The Colorado Department of Transportation has a problem - it’s running out of money to pay for roads.
Most of the money CDOT uses on projects and repairs comes from the gas tax, which doesn’t generate revenue like it used to. So the department is exploring creative new ways to tap into drivers’ pockets, including a recently-launched pilot that charges motorists by the mile.
CDOT began by recruiting about 100 volunteers to participate in its Road Usage Charge Pilot Program. The program theoretically charges volunteers 1.2 cents per mile. No money actually exchanges hands. Right now, CDOT is merely examining the feasibility of a mileage tax.
“The point of the study is to say that 10, 15, 20 years down the road, the gas tax is not going to be a viable funding source,” said CDOT executive director Shailen Bhatt. “That’s why we have to be open to alternatives.”
CDOT faces a $25 billion budget shortfall over the next 25 years. And it’s dealing with a funding crisis as the state’s population is expected to swell from 5.4 million now to an expected 8 million by 2040.
The state’s gas tax of 22 cents per gallon — which does not change, regardless of whether fuel costs rise — has not been raised since 1991. While the state pays for its roads, the 1990s money, inflation fluctuates, construction costs continue to rise, and technology has led to changes on the roads.
“There are vehicles now that don’t use gas,” Bhatt said. “There are more electric vehicles. So it is prudent, it is wise at this point, when we can see the future for the gas tax is not robust, for us to be looking at alternate measures, so that’s the reason for study.”

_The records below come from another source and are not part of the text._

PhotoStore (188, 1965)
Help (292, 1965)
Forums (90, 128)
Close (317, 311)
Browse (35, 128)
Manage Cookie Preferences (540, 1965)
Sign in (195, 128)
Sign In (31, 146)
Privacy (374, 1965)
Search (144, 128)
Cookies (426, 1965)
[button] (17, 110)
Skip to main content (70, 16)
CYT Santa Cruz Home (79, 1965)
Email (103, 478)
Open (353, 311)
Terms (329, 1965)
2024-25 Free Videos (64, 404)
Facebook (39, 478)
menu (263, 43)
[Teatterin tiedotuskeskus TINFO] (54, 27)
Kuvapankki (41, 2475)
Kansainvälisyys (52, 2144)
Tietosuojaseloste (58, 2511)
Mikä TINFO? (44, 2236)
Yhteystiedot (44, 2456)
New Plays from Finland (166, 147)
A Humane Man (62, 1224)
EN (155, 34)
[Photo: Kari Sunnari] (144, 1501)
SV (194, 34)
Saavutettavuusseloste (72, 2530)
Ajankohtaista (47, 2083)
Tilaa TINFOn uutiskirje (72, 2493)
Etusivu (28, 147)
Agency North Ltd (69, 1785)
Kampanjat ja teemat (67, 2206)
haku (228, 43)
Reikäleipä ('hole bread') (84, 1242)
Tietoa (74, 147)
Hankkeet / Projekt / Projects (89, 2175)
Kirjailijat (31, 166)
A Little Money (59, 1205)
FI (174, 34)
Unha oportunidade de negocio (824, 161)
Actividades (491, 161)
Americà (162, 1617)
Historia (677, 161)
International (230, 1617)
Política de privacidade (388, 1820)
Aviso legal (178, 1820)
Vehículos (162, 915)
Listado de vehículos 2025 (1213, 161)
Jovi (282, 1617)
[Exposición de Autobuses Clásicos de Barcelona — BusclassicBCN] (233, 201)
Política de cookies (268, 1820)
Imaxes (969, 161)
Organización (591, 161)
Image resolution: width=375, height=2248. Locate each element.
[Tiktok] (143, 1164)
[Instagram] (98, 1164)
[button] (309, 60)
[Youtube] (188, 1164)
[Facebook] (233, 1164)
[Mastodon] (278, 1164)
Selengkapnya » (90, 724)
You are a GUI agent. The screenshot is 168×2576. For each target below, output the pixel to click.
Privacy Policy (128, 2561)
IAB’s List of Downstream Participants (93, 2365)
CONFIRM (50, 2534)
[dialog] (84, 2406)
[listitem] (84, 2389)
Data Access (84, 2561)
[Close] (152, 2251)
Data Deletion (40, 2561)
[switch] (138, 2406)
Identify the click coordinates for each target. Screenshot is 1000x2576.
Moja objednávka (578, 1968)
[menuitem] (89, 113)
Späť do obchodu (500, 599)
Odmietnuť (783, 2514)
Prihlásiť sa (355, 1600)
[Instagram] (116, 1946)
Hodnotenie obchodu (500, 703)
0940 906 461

For CDOT, a mileage tax could ultimately replace the gas tax, and would offer a more fair and reliable measure of a person’s road use. Charging motorists by the mile, CDOT said, is akin to paying utilities like water and electric: You pay for what you use.
Oregon and California are also trying out a pay-per-mile pilot. And several other states have received federal funding to launch their own studies.
Kevin Pula, a policy specialist for the National Conference of State Legislatures, said states across the country are considering a variety of ways to pay for roads, as the gas tax becomes an increasingly unreliable source of funding.
“It’s things like vehicle registration fees, tire taxes, sales tax on different products, even tobacco taxes, lottery taxes, oil and gas severances, a whole wide range of resources are going to pay for transportation,” Pula said.
The pilot participants are asked to track their mileage either manually — as in keeping track of their odometer and reporting their findings back to the state — or through a mileage tracking device, which may also have GPS capability.
The pay-per-mile test drive comes with a lot of questions: What’s to stop someone from unplugging the device while driving? Would CDOT still collect money if the driver is travelling out of state? And what about privacy concerns of “Big Brother” knowing your travel habits?
“And when do you have to pay?” asked a Denver resident named Mike, who did not want to give his last name, while he was cleaning his windshield at a Capitol Hill neighborhood gas station. He wasn’t sure how a road usage charge would directly impact him.
“Well, I’m all for that during the summer,” he said. “Of course I never drive, OK. But during the winter, I’m a skier. So I’m up in the mountains two or three times a week.”
Still, Mike is glad CDOT is trying out new ways to bring in more money to pay for roads.
“Some places the roads are good and other places they’re terrible. I mean you can’t win, it’s all over the place.”
Then there’s Brenna Pertner of Conifer. She does a lot of driving to Denver and she’s worried she’d be charged more under a mileage tax.
“So I guess it’s the most equitable way to go, but it doesn’t sound great to me,” she said.
Jon Caldara of the Independence Institute, a Libertarian think tank, said CDOT’s experiment “is admirable, but it’s a little misdirected.” He said it wouldn’t do anything to ease traffic congestion. He thinks more resources should be spent on high occupancy toll lanes, like the ones on US 36 or I-25, with less focus on mass transit projects, including commuter rails.
“It doesn’t free up capacity,” Caldara said of a mileage tax. “It's not tolled by time of day and how many people are on the roads at the time. And if we did that, what we would find is people might change some of their behaviors, like ,’Hey, I’ll come in to work 20 minutes later and stay 20 minutes later if the toll pricing is a lot easier.’ We're seeing that for instance on the US 36 corridor where they have that kind of flexibility.”
Colorado‘s lawmakers are currently in talks about finding new ways to fund roads, which may include some sort of sales tax increase to take to voters in November.
But House Minority Leader Patrick Neville, a Republican, doesn’t like the idea of new taxes to pay for roads. He’s long-argued that the state has money in its existing budget to increase transportation funding, but that the money is being spent in the wrong areas. Democrats, including Gov. John Hickenlooper, argue that would mean having to cut spending in other areas, like healthcare and education.
Neville also thinks CDOT’s mileage tax pilot is “totally unpopular” and unworthy of consideration.
“It’s an invasion of privacy. It’s an increased tax. It’s quite frankly, a waste of our resources to even be doing a study in the first place.”
But Bhatt said some of the concerns he’s hearing on the pilot are misguided. On privacy concerns over GPS devices, Bhatt said people already drive with GPS in their cars and on their phones. He knows this approach to paying for roads is likely to raise a lot of questions — that’s why the state is studying the viability of a pay-per-mile tax in the first place.
“There’s a lot we need to learn and that’s what we’re hoping to do with this pilot,” he said.